The present study explored the malleability and relative importance of mothers' situational attributions for their children's negative behaviors by examining their relationship with mothers' global attributions, mood, and behavior and their children'...
The present study explored the malleability and relative importance of mothers' situational attributions for their children's negative behaviors by examining their relationship with mothers' global attributions, mood, and behavior and their children's mood and behavior. Parents who view their children's noncompliant behaviors as internal, stable, and as the child's fault have been found to have children who display higher levels of disruptive behaviors. However, the majority of these links have been correlational in nature. This study used an experimental design to further examine the cause and effect relationships between parental attributions, mood, and behavior. Additionally, this study explored the malleability of parental specific attributions and the relative influence of situational attributions compared to global attributions.

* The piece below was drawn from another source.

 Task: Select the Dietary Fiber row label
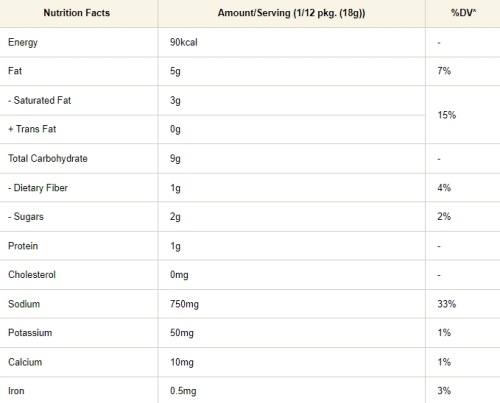[x=38, y=188]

The sample included 40 mothers of children with varying levels of disruptive behaviors. Twenty of the mothers were primed with child-referent attributions and the other 20 mothers were primed with environment-referent attributions to examine how attributions relate to aspects of parenting, parental mood and behavior and child mood and behavior. Additionally, situational attributions and global attributions were examined as separate predictors of mothers' mood.

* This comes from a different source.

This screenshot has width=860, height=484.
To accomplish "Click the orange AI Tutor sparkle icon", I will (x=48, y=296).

As predicted, relationships were seen between dysfunctional child-referent attributions and higher parental stress and psychopathology and lower levels of parental competence. For a subset of parents of children with clinical levels of disruptive behaviors, dysfunctional child-referent attributions were related to child behavior and overreactive parenting. As expected, mothers in the child-referent condition reported situational attributions placing greater responsibility for noncompliance internally within their children, were less positive and more overreactive, and had children who displayed more negative mood and misbehavior. Contrary to prediction, mothers in the environment-referent condition did not offer situational attributions placing greater causality to the environment. Following the experimental manipulation, mothers had significant changes in their global attributions consistent with their conditions. Both situational and global attributions were found to contribute significant variance to the prediction of parents' positive mood after controlling for the variance associated with condition status. These results have implications for addressing attribution change in parenting programs and point to the importance of examining situational attributions separately from global attributions.